Source text –
>> START
We got up on Wednesday morning and it was cold and overcast. A cold front had blown in from the Cape and we were in for a few shitty Dublin style days. We were on the beach though and the water was still warm so we decided to just grin and bear it for the day and discuss our options that night. It was an energy filled day and I went for a long run on the beach and did a lot of swimming and body surfing.
We headed for dinner that night and made a plan for the next few days. Some of the group wanted to head for the border which would be the easy route. I was for that strategy on the first morning but with the aid of a few days of chilling I wanted to conquer the sand and give it a go at breaking back out of Ponta D’ouro. We eventually decided to give it a go and headed North. We asked a few African lads at the camp site if they minded escorting us as far as the dirt roads. They agreed and we set off. We let a good bit of air out of the tyres and I was adamant that I was gonna stop for nothing. We were going great guns until the lads in front slowed down to much and we lost momentum. We ended up getting stuck and had to start pushing. It was completely freaky as the next thing out of nowhere the guy from the first night turned up looking for his rope. It was mad, we were 5 klicks out of the town and he just turns up as we get stuck. At this stage we told him we were alright but he wanted his rope so we gave “Dumber,” the rope back and kept going. It didn’t do his popularity any good when we heard the first morning that the he had told his boss that we didn’t pay him the night we got pulled out of the sand. The little scammer pretended he no hav any englis!! when we confronted him about it. He knew the game was up fairly quick. After getting lost about 5 times and nearly blowing the engine in poor auld “Fixer,” we got to the dirt road. Boy was I happy to see some kind of solid road. We ended up kissing the ground like the Pope. We were relieved!
We bowled along after that at a good click and then we came to a Police checkpoint. I knew we were gonna be scammed the moment the cop stepped into the road. He was looking for a kickback like all the rest of the cops we ran into in the country. They target tourists because they know we carry a bit of money. I guess we’re easy targets but it was more a case of pay the fine and move along and not waste some of your time down the cop shop. “You must pay for your freedom,” he kept saying!
>> END
Excerpted records –
>> START
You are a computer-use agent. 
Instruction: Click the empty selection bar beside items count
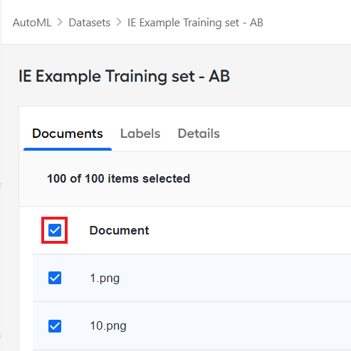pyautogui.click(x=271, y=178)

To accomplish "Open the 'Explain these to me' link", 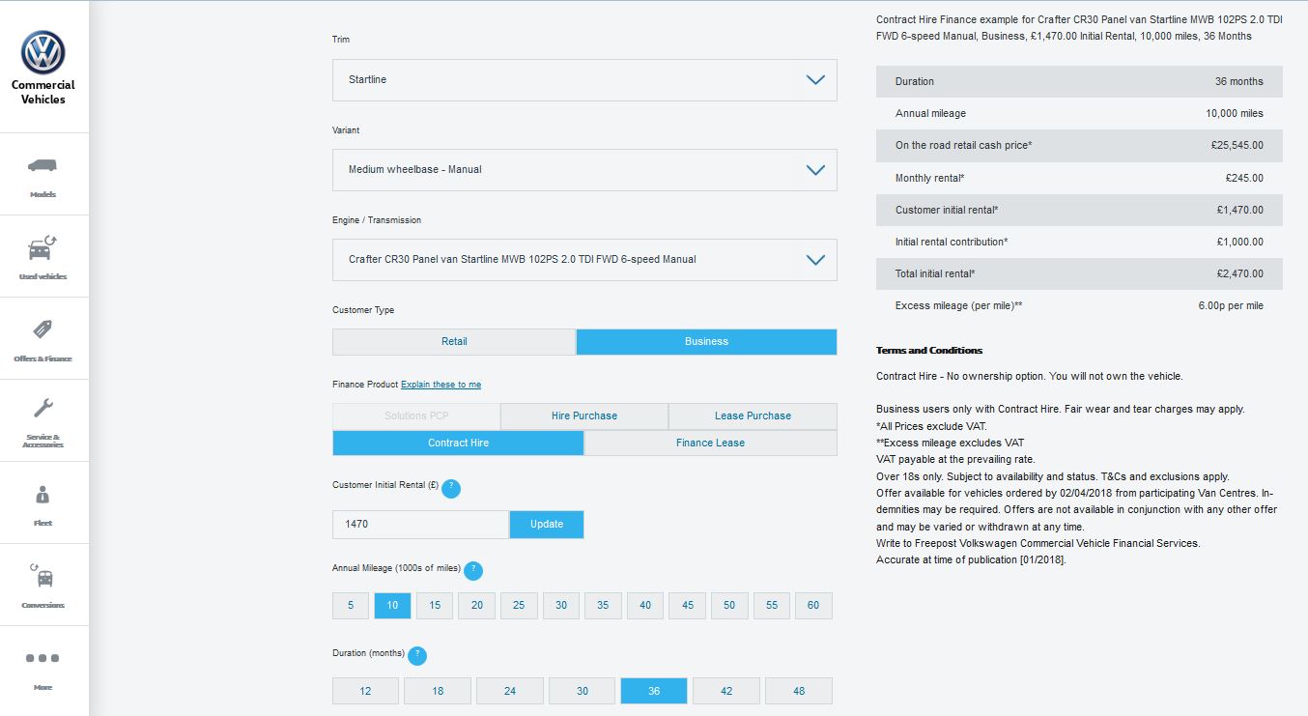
>> END
>> START
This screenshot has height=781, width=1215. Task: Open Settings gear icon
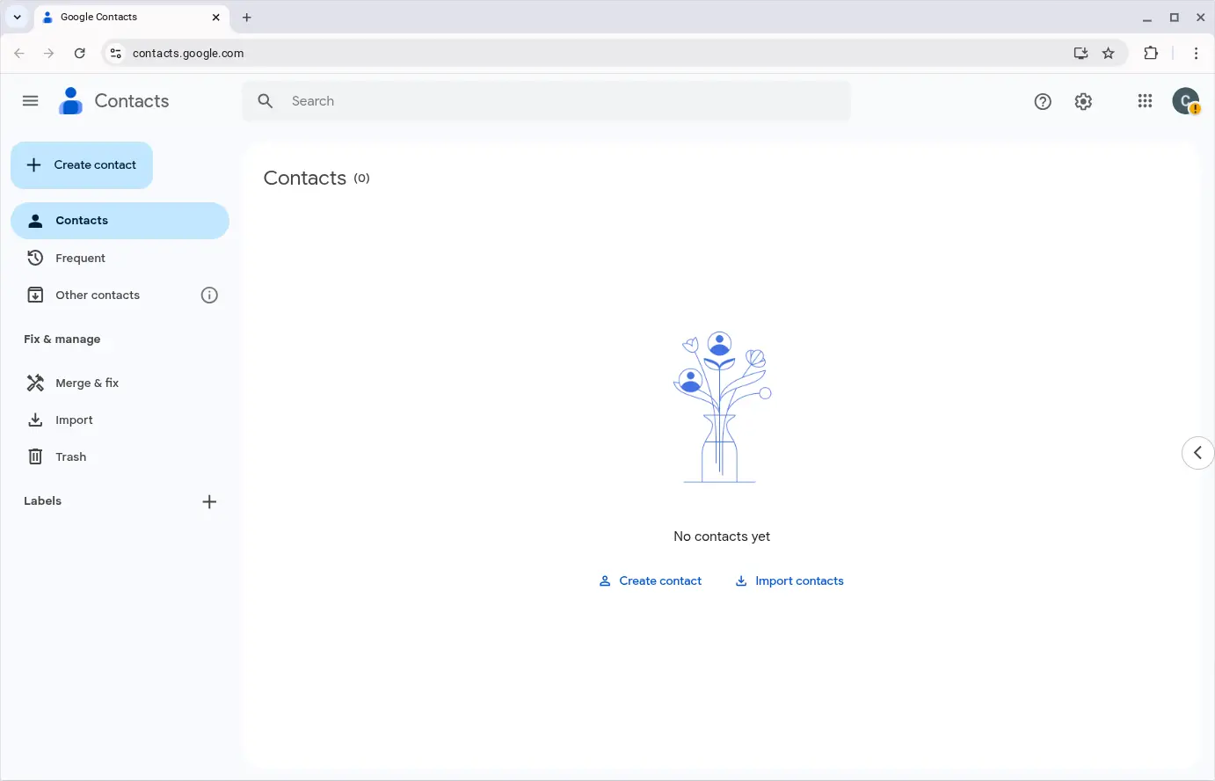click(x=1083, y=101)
>> END
Problems to solve –
1. Do these statements agree with the travel account? For each, answer yes or no and quote the words of the text that decide it. (a) The group chose the easy route to the border. (b) The water was still warm when the cold front arrived. (c) The group asked some African lads at the camp site to escort them as far as the dirt roads.
2. According to the travel account, what did the narrator do on the beach on the cold Wednesday? List every activity.
3. Write out the passage of the travel account from "We got up on" to "and body surfing.".

Task responses –
1.
(a) No: "We eventually decided to give it a go and headed North."
(b) Yes: "the water was still warm"
(c) Yes: "We asked a few African lads at the camp site if they minded escorting us as far as the dirt roads."

2.
- A long run on the beach
- A lot of swimming
- Body surfing

3.
We got up on Wednesday morning and it was cold and overcast. A cold front had blown in from the Cape and we were in for a few shitty Dublin style days. We were on the beach though and the water was still warm so we decided to just grin and bear it for the day and discuss our options that night. It was an energy filled day and I went for a long run on the beach and did a lot of swimming and body surfing.